Tonight the Board conducted interviews with two firms vying to represent us in our upcoming search for a new Superintendent. It was interesting to hear their perspectives and there was definitely more overlap than difference in their recommendations for how we proceed. For example:
- Both firms recommended a confidential process (meaning only the Board interviews potential candidates) because they both said we will get more high-quality candidates that way. They said many good potential candidates might be willing to interview only if their current districts don’t know they are looking, out of concern for losing effectiveness or legitimacy if they are publicly a candidate and not selected (anyone who has looked for another job while having a job can kind of relate to that). On the other hand, I’ve committed to a real and substantive role for stakeholders in vetting our choice of a superintendent. Whichever firm we choose, I think we’ll have to design a process that includes important voices and input from outside the board (e.g., parents, students and teachers) while making sure that the process invites applications from as many qualified applicants as possible.
- Both firms also recommended an extensive community engagement process prior to screening and interviewing candidates. Their proposed timelines included time with the Board as a whole and individually to identify key priorities and qualities for the next Superintendent, then spending time talking to stakeholders doing the same thing. My concern is that, having participated in the Superintendent Search CAC in 2007, before the Board selected Carlos Garcia, that the engagement the Board conducted at that time was pretty lacking. We had two meetings with the search consultant and the end result of our efforts was what Commissioner Wynns called a “walk on water” profile of the perfect, unattainable Superintendent.
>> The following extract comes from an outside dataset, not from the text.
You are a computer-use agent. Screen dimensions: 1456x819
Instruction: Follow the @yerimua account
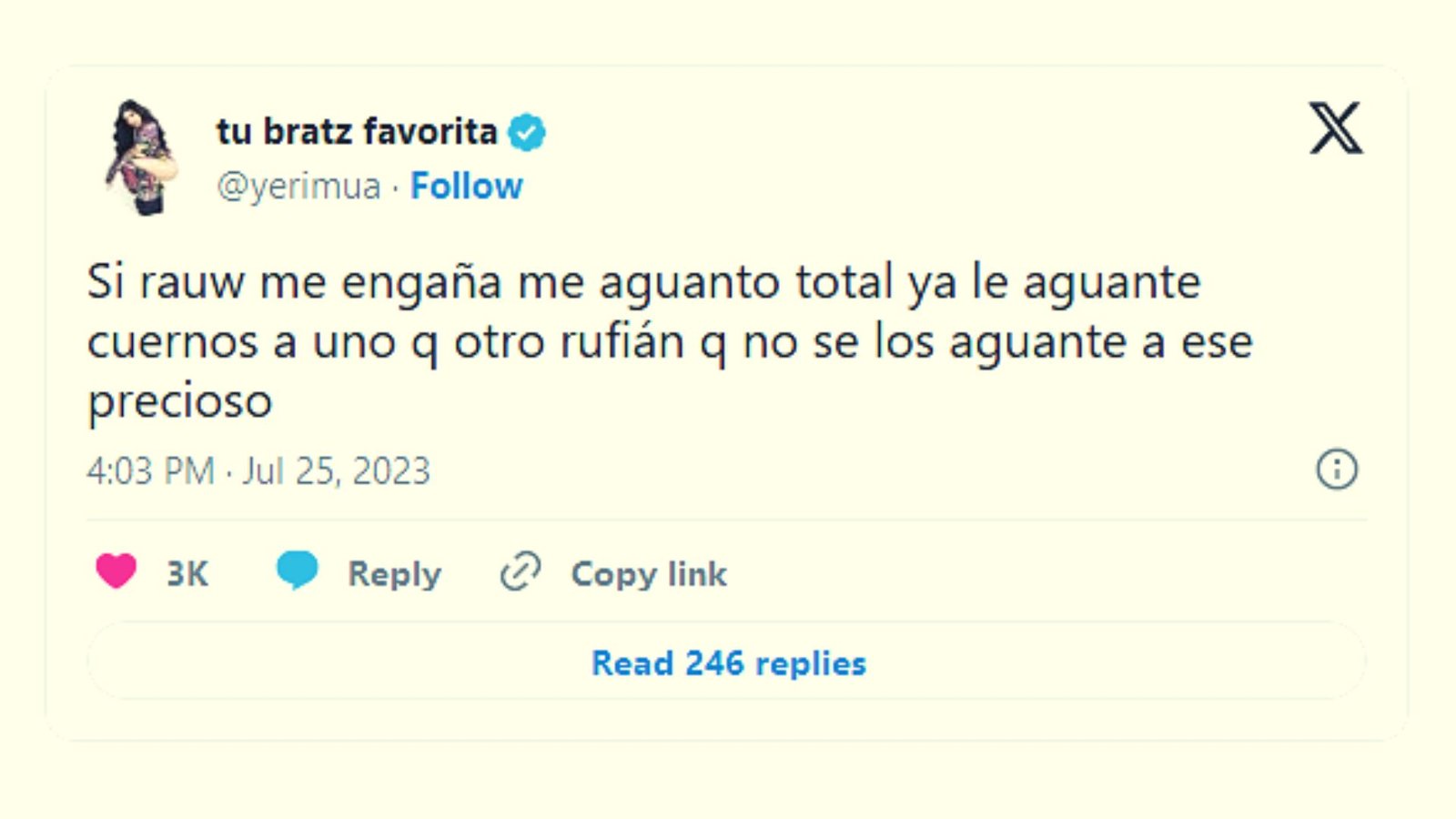(466, 186)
I liked Carlos a lot and I think he did a good job for us while he was here, but he would be the first to say he didn’t walk on water. And he probably embodied 70 percent of what our perfect profile laid out. So “extensive community engagement” had better look very different than nine years ago. Also, the Board is going to have to participate — fanning out to escort the consultants to meet with our various advisory committees, with PTAs and with advocacy groups, ensuring all meetings are conducted in English, Spanish and Cantonese, and really making sure we get out there and talk to as many people and stakeholders as possible to get their input and ideas. We cannot phone this one in or expect the staff and search consultant to carry it. An idea I had tonight was to hold additional community meetings in every Supervisor district with public school parents and teachers, hosted by the Supervisor and structured as a town hall so the consultants, the district Supervisor and the Board can hear input. Anyway, the process has got to be real, it’s got to be inclusive, and it’s got to be substantive if we are to have hope of building good will and trust for a new administration.
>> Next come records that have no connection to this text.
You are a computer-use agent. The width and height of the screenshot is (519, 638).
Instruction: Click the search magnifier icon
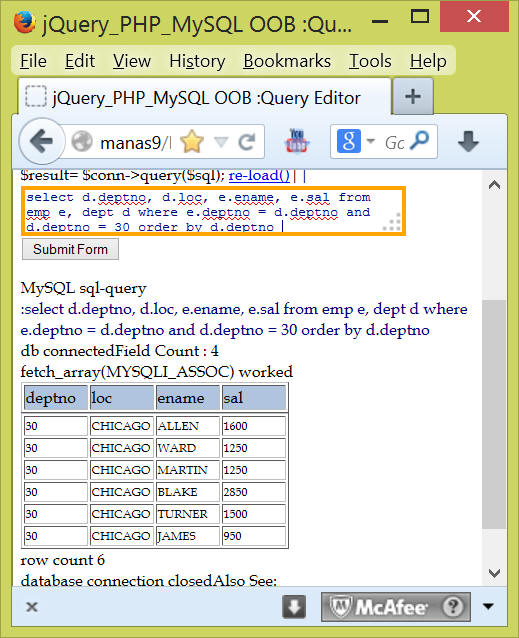coord(419,141)
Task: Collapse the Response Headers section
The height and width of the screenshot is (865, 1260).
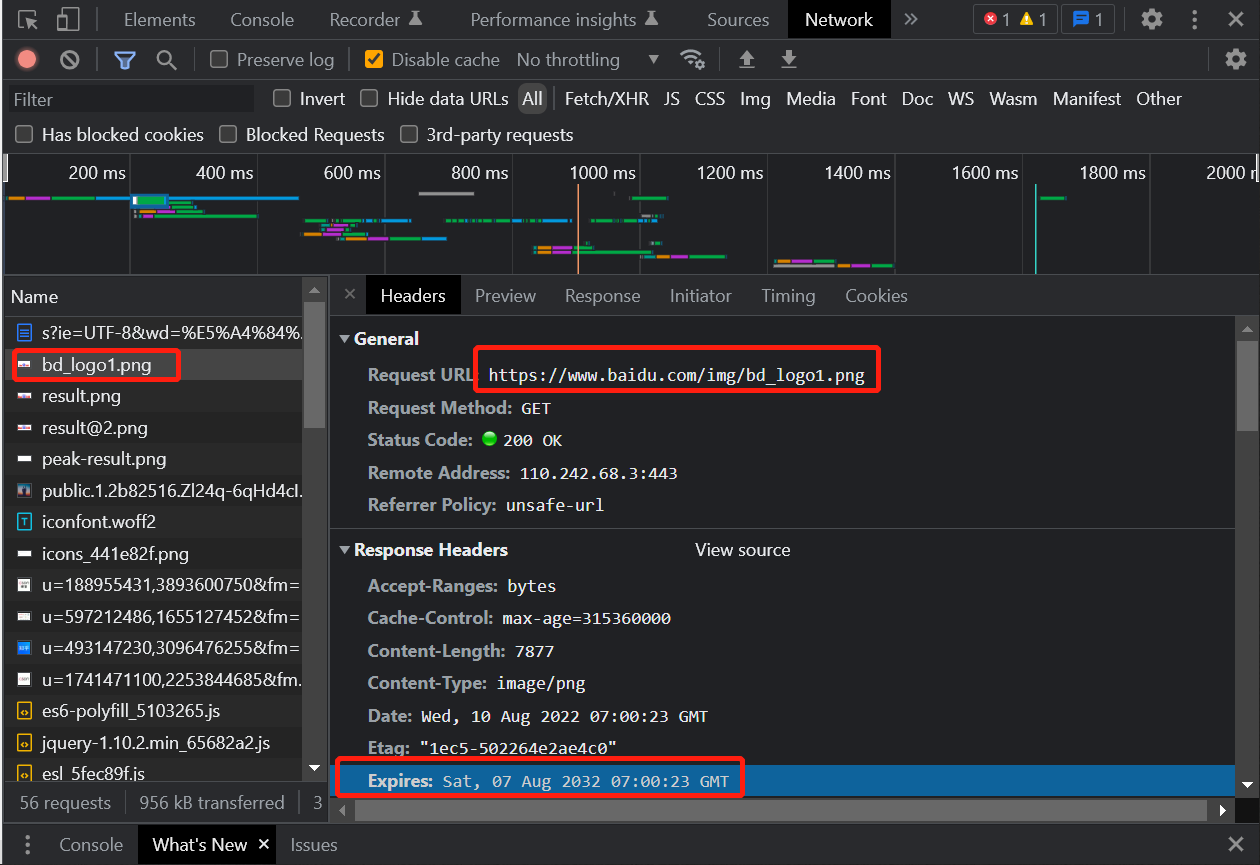Action: point(346,550)
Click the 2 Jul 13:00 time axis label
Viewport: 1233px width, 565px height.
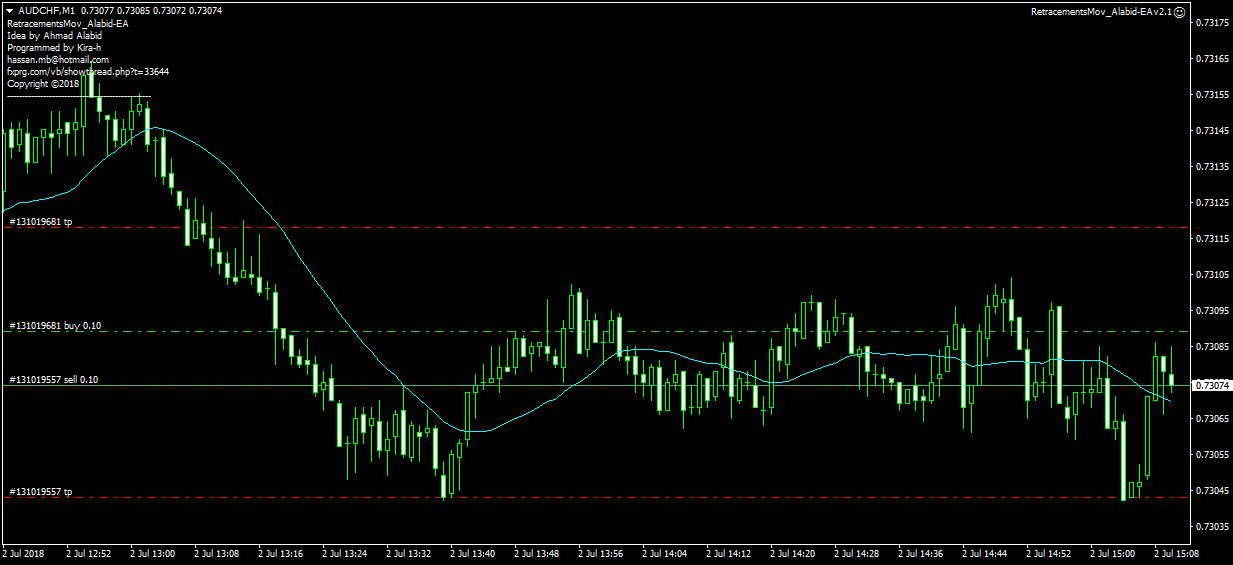[x=155, y=553]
- The timeline is likely to be four or five months at least. The Board will vote on a search firm selection Tuesday evening (name TBD, based on the outcome of negotiations) and then we will need to sit down and start calendaring the whole process: when consultants will meet with Board members, when they’ll be in the district talking to staff, parents and students, and how long they’ll spend advertising the position and inviting resumes. Then we get to pre-screening, background checks and interviews. There will be at least one new Board member, if not more, starting on the Board in January, so I also think we need to be sensitive to not making too many decisions until we know the makeup of the Board after the November election. It might not be the worst thing in the world if our new Superintendent is hired effective July 1 — just as planning for a new year begins. I am sure Interim Superintendent Leigh has some thoughts about that (he is in the sooner rather than later camp), but that timeline would ensure that we have the broadest and best choice possible. From recent experience I would not necessarily want a Superintendent who is willing to leave their district mid-year with little notice.
Finding a new Superintendent is a challenge for us as a Board and a community, but it’s also such an opportunity to come together and agree on some key goals and strategic direction. I feel optimistic after talking to the firms and I think this process will help us continue to move in a positive direction.